Check your understanding:
- A) Duplicate the passage in the Pensacola Pass thread between "Went out with" and "party as well...", inclusive.
- B) In the Pensacola Pass thread, at what time did the group pull up to the jetties?

Quoted passage:
============================================================
# Pensacola Pass woopin some shellcracker



## terpdoc (Jan 8, 2012)

Went out with Capt Powertop and Chip to Pensacola Pass to get on some sheeps- and did we ever. We pulled up to the jetties at about 0930. There were maybe five other boats achored in. Powertop got us a hot spot and we wooped up on some sheepies. The bite was steady on live skrumps, that is until people got mad and swung in on us. After catching 30 nice sized convicts we were off to the square rock and got into a nice school of spanish- they too hammered the shrimp. Poor shirmps never stood a chance.:no: Not bad for a short trip! Of note, there were some snapper and grouper wanting to party as well...


----------



## marmidor (Mar 15, 2008)

Nice report,well done man!!!


----------



## oxbeast1210 (Jun 21, 2010)

nice save some for me lol!!


----------



## FLbeachbum (Jul 17, 2008)

The only problem with catching that many is having to clean them. Nice report


----------



## tjwareusmc (Jul 10, 2008)

Nice! Yeah the sheepies are a pain to clean I think. A little nasty too!


----------



## beeritself (Nov 25, 2010)

Nice to see someone slaying some fish. Try boiling one in crab boil like you would do crawfish. A buddy of mine and I did that one night after a long day of drinking. Turned out pretty damn good.


----------



## EODangler (Apr 7, 2011)
============================================================
Dataset section:
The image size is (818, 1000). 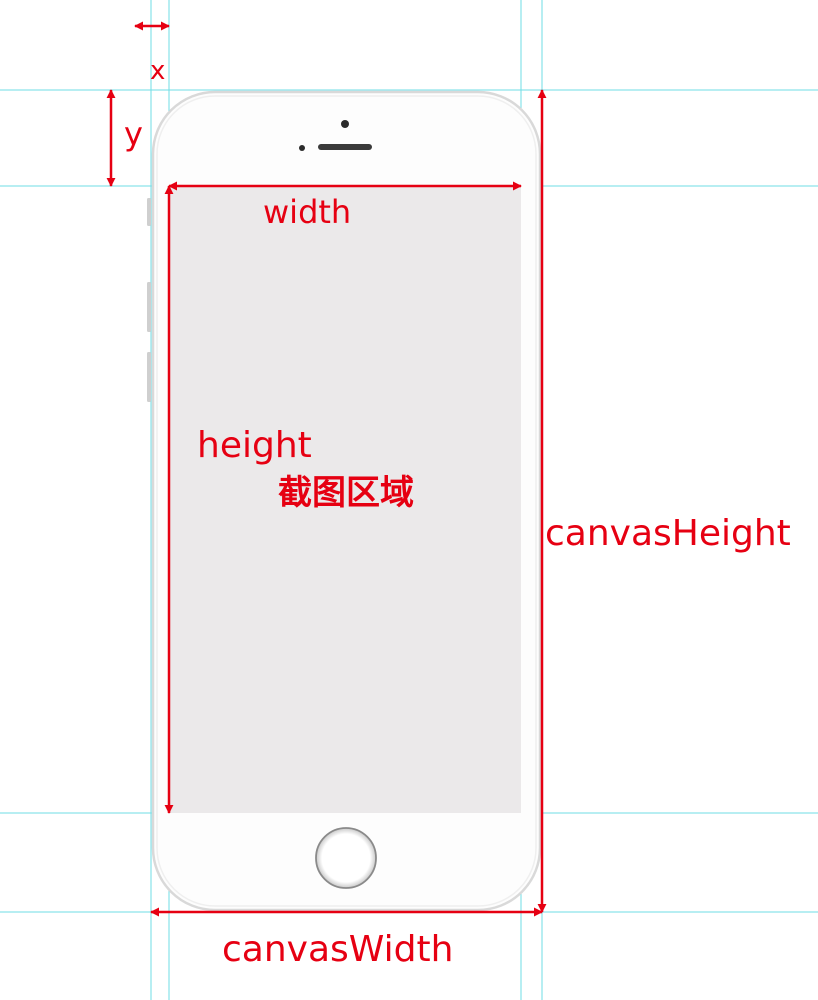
============================================================
Numbered responses:
- A)
Went out with Capt Powertop and Chip to Pensacola Pass to get on some sheeps- and did we ever. We pulled up to the jetties at about 0930. There were maybe five other boats achored in. Powertop got us a hot spot and we wooped up on some sheepies. The bite was steady on live skrumps, that is until people got mad and swung in on us. After catching 30 nice sized convicts we were off to the square rock and got into a nice school of spanish- they too hammered the shrimp. Poor shirmps never stood a chance.:no: Not bad for a short trip! Of note, there were some snapper and grouper wanting to party as well...

- B) At about 0930.